## Short problem 1
Answer these about the doxygen mailing-list message, one answer per line, marked the same way:
(a) Which HTML version does Xavier name?
(b) What kind of keyboard does Xavier mention working on?
(c) According to the reply, what do users want?
## Short problem 2
List every person named in the doxygen mailing-list message.
## Short problem 3
Reproduce the stretch of the doxygen mailing-list message from "If the output" through "(Well I hope)".

───── Text block ─────

[Doxygen-develop] RE: Doxygen and XML discussion... (was: Adding of new (all) HTML entities?)

SourceForge Headquarters 225 Broadway Suite 1600 San Diego, CA 92101 +1 (858) 422-6466

Hi Xavier,

(Notice: I have just received new mail from doxygen-develop 
by Dimitri.  The notices below do not reflect his view -- being
written earlier.)

Xavier wrote...
>
> "Prikryl,Petr" wrote:
> 
> > Xavier wrote...
> > > I would like to add new entities of HTML. I am currently interested
> > > in Greek letters but all what is defined in HTML 4.0 would be
> > > interesting.

[...]

> > There are three cases when doxygen is forced to work with character
> > entities:
> >
> > 1. The entity is written in the sources as the entity reference
> >    (i.e. &oslash;), and it is expected to be converted into other
> >    sequence (like "\\o{}" for LaTeX or something else for RTF, ...),
> >    or into binary form.
> 
> That was the case I am interested in. Very convenient if you work
> on an American keyboard and want to have French (or other)
> special characters.

If the output were XML, you could always use the known references
to character entities.

> > 2. The entity is written in binary form in the sources and it should
> >    be converted into a named character entity (like '&' to &amp;)
> 
> Again as far as I am concerned, I prefer used entities because it
> will be interpreted the same whatever the charset used. (Well I hope)

The "predefined" character entities that we are talking about
are unambiguous.  However, you cannot be sure if any browser will
render them.

> > For future, I wish XML would be the only form produced by doxygen
> > (please, read it until the end before flaming me).  Then, the more
> > general approach should be taken.
> 
> It's certainly a good idea .. if there is still possibility (integrated in
> Doxygen) to have the current multiple output: HTML, LaTeX and others.

Doxygen could call the XML tool internally for the generated XML
output.  Users want the result.  They do not care how the things are
implemented.

───── Raw data ─────

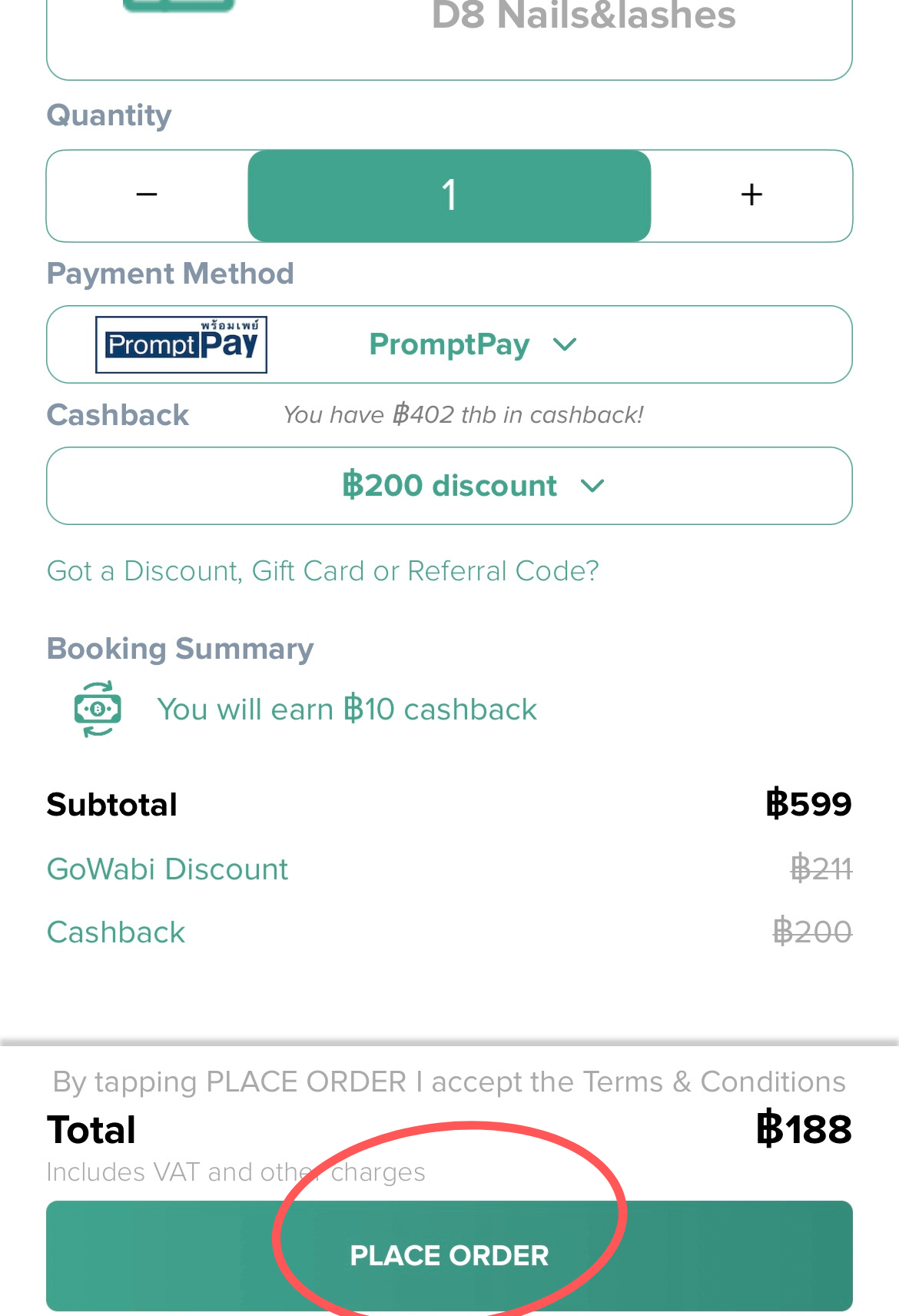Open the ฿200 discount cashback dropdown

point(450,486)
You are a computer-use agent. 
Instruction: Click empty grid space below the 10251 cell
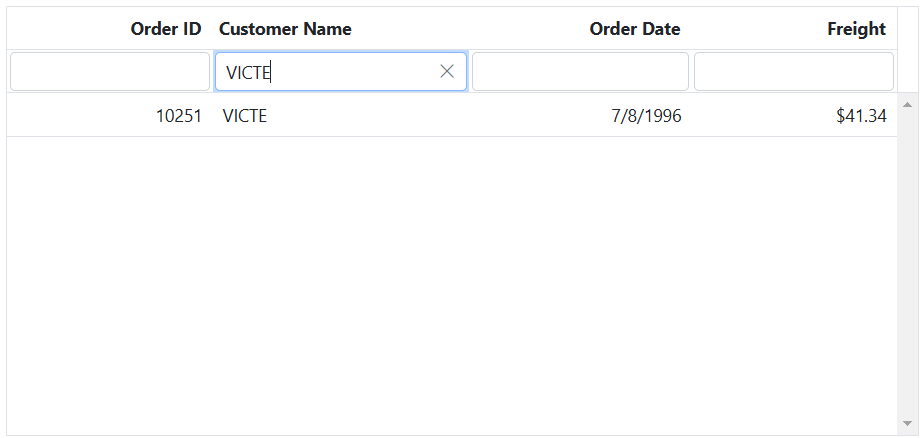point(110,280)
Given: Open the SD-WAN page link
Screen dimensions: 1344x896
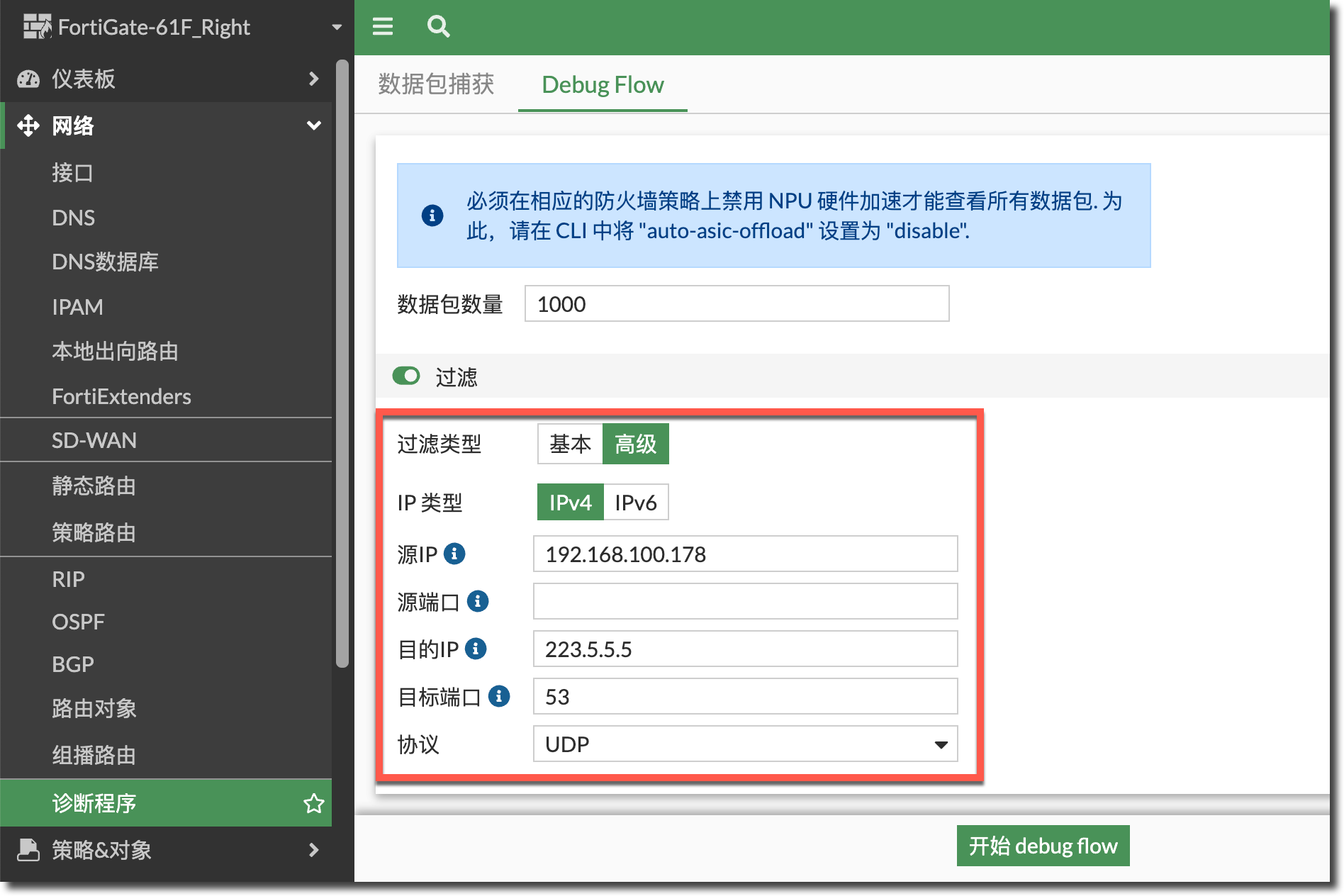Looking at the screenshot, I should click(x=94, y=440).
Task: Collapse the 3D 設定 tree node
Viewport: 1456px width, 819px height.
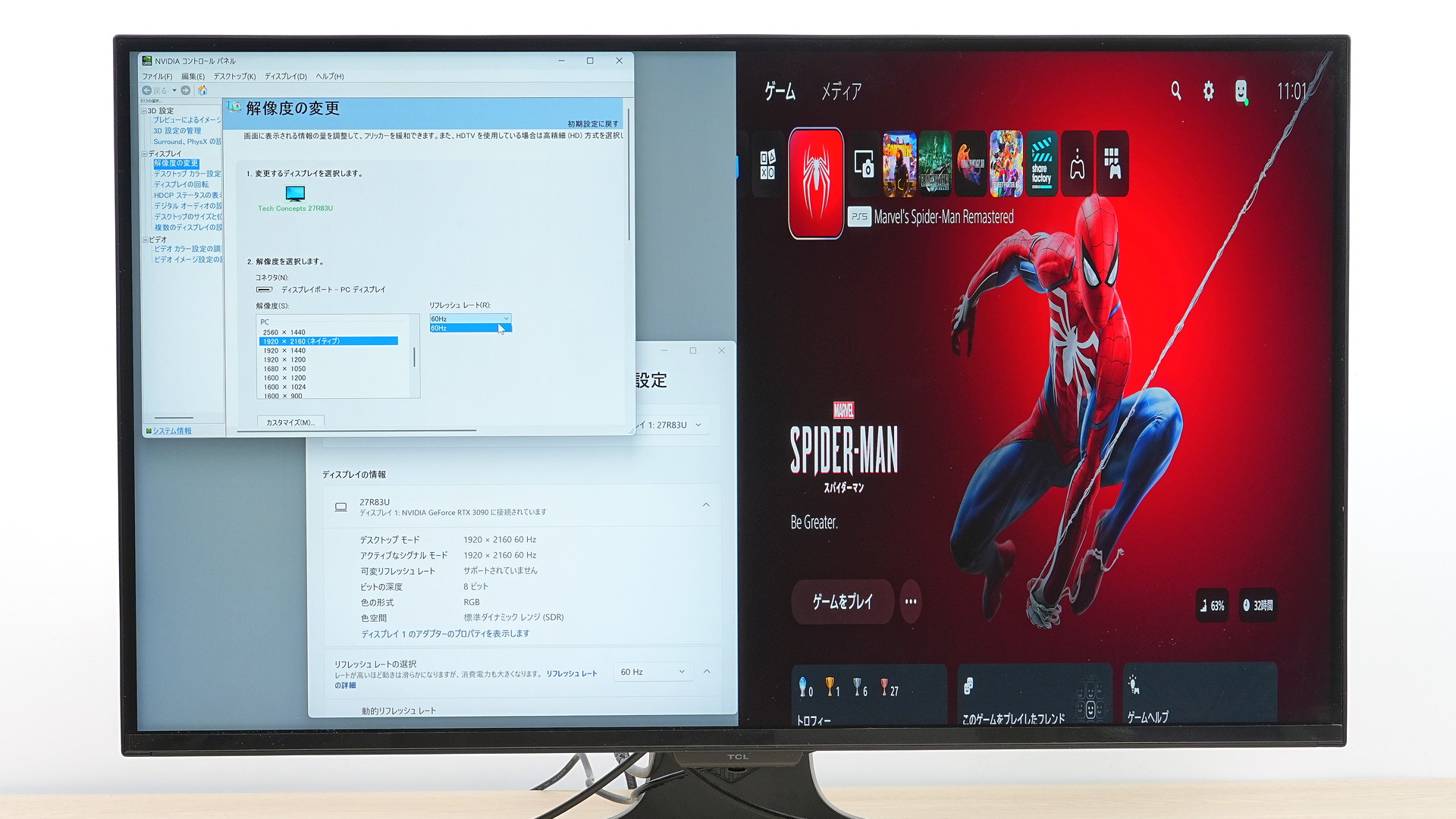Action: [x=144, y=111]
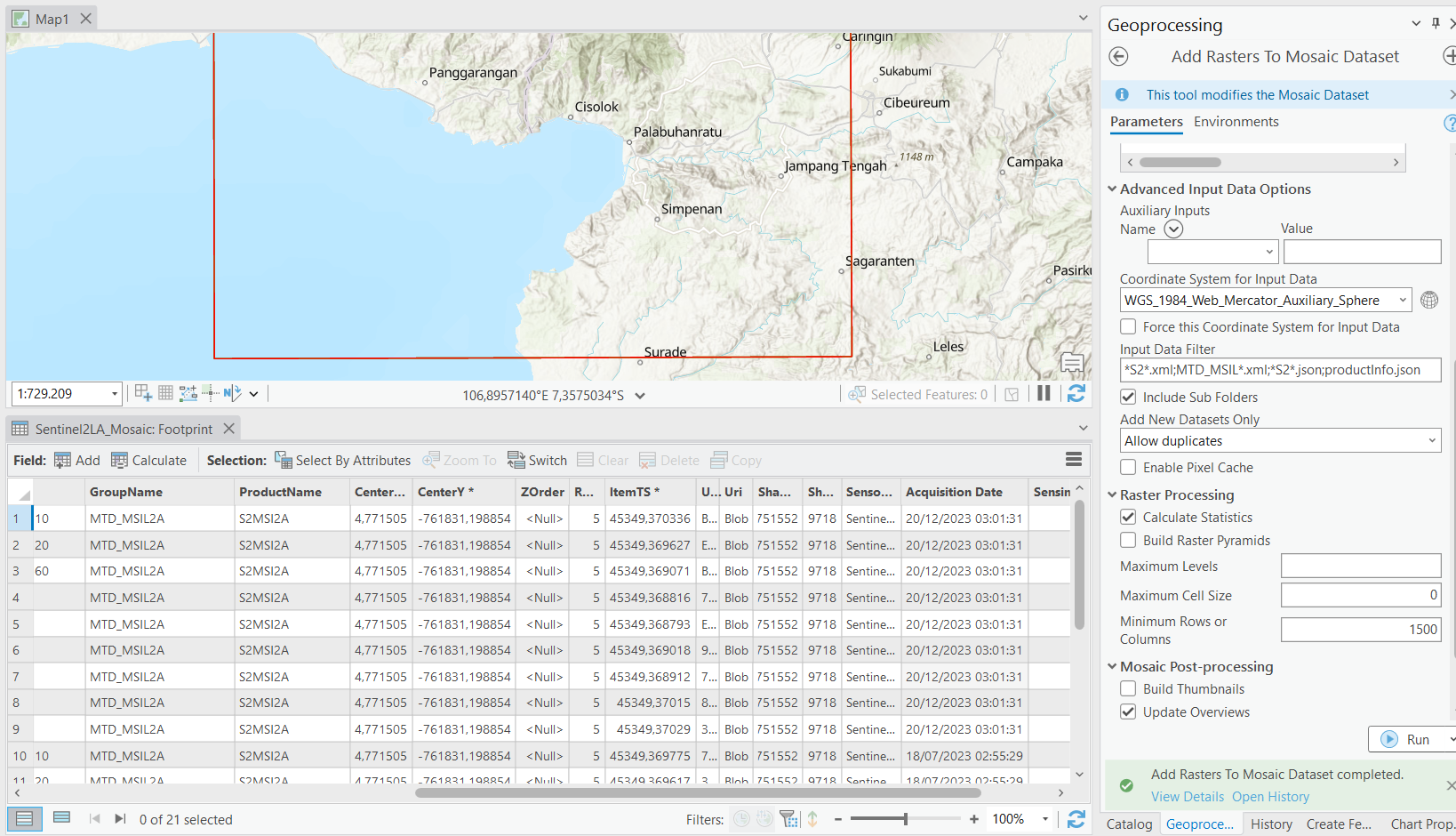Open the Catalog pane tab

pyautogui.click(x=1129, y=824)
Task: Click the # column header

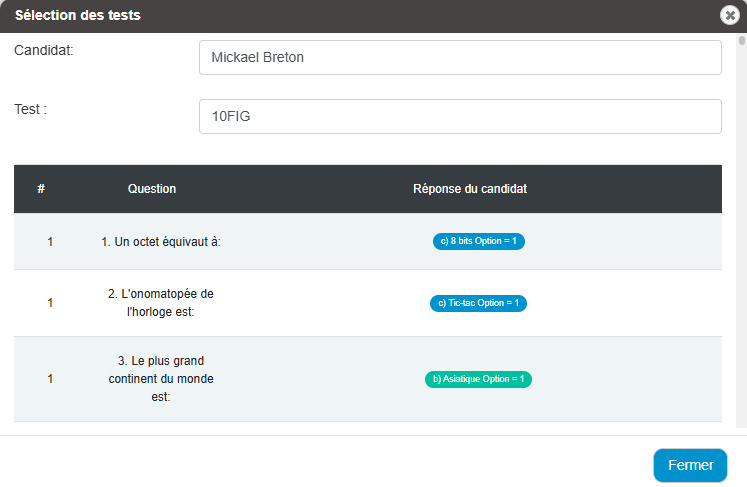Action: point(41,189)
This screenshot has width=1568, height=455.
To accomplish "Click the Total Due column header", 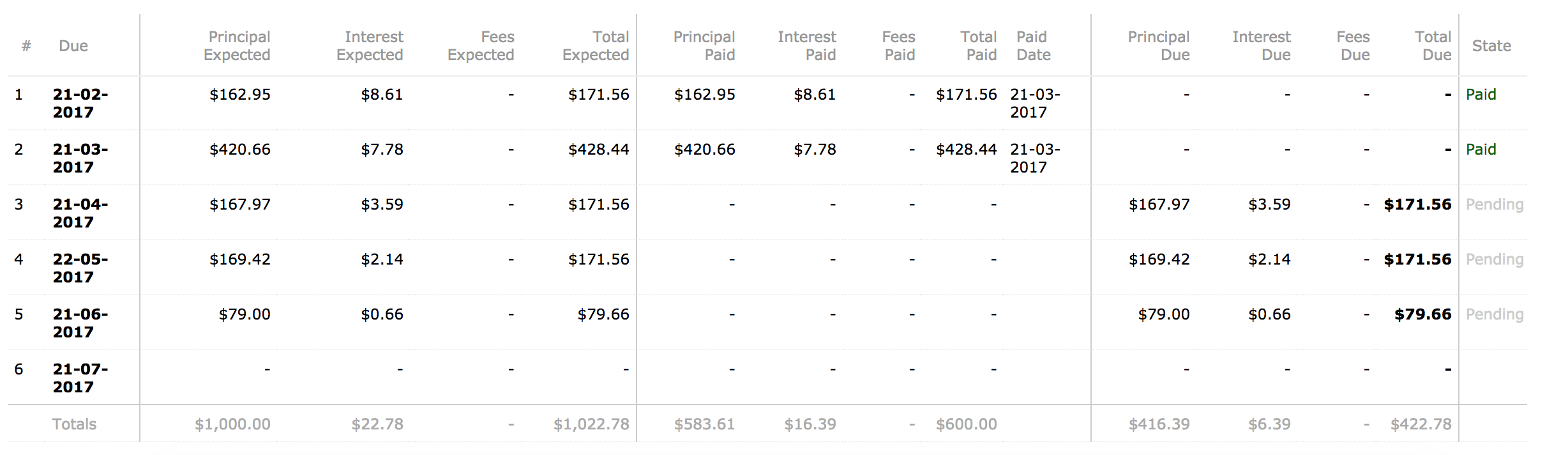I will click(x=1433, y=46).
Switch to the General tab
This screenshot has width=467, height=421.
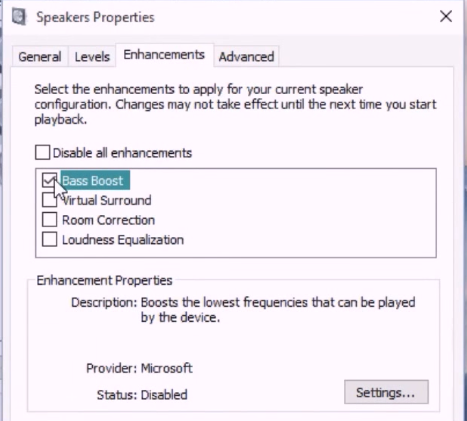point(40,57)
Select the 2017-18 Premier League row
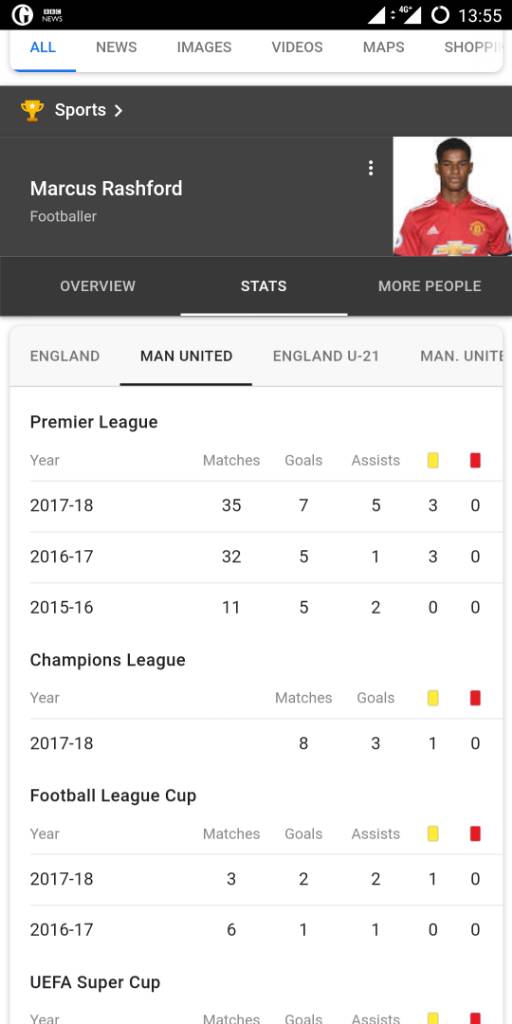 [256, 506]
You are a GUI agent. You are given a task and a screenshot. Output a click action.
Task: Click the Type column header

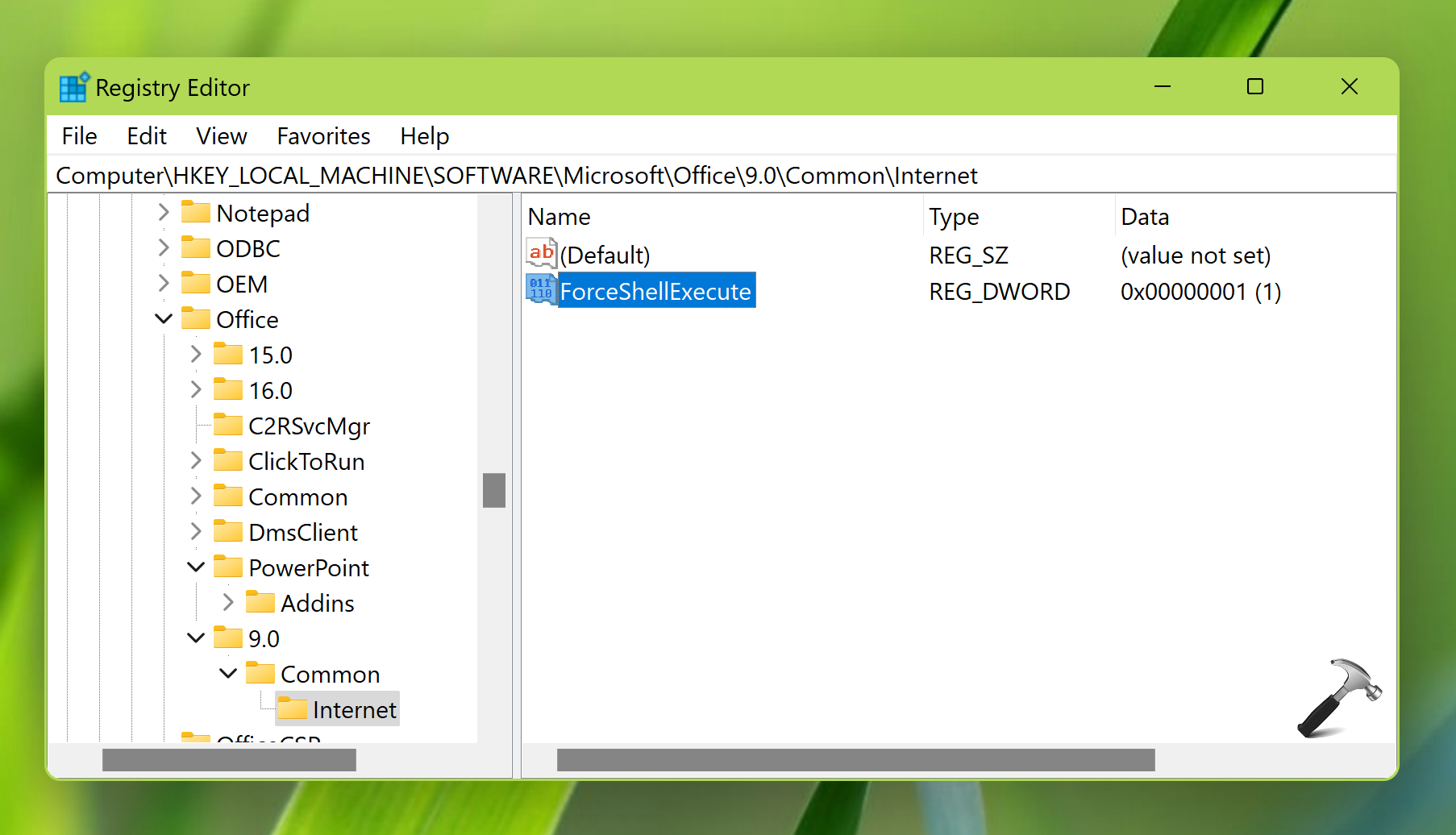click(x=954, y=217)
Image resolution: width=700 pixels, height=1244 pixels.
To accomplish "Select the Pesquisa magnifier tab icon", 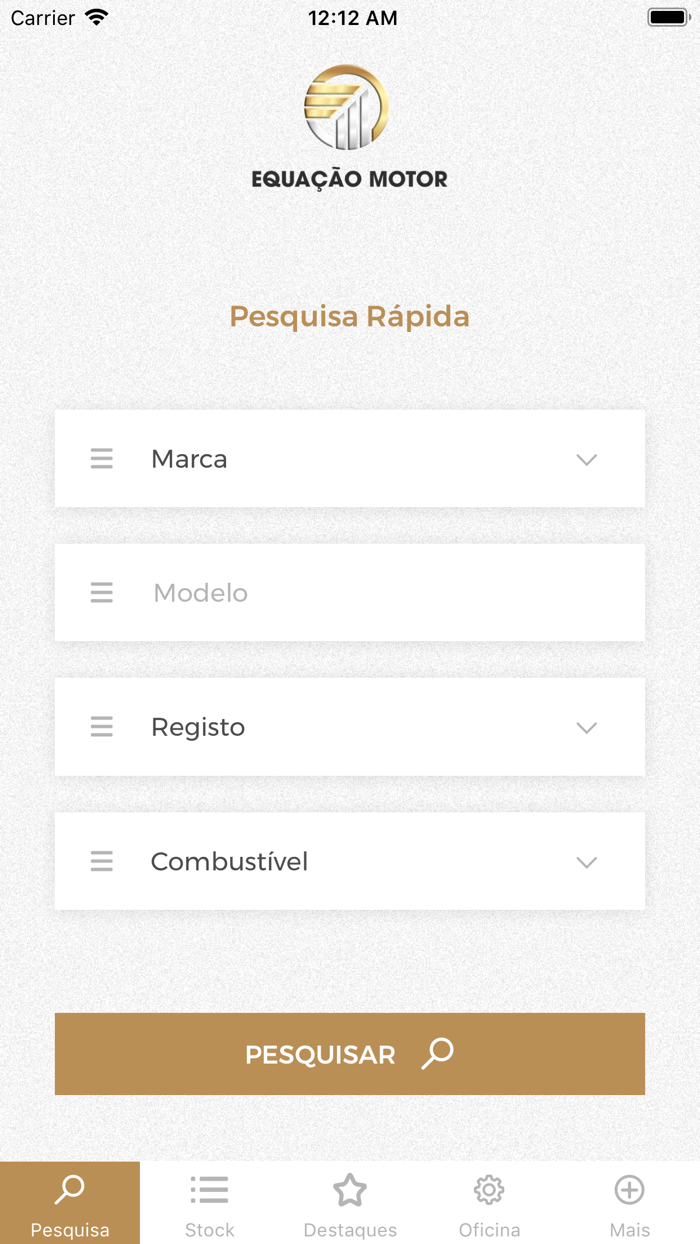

─────

## Complete answer 1
(a) HTML 4.0
(b) An American keyboard
(c) The result

## Complete answer 2
Xavier
Prikryl,Petr
Dimitri

## Complete answer 3
If the output were XML, you could always use the known references
to character entities.

> > 2. The entity is written in binary form in the sources and it should
> >    be converted into a named character entity (like '&' to &amp;)
> 
> Again as far as I am concerned, I prefer used entities because it
> will be interpreted the same whatever the charset used. (Well I hope)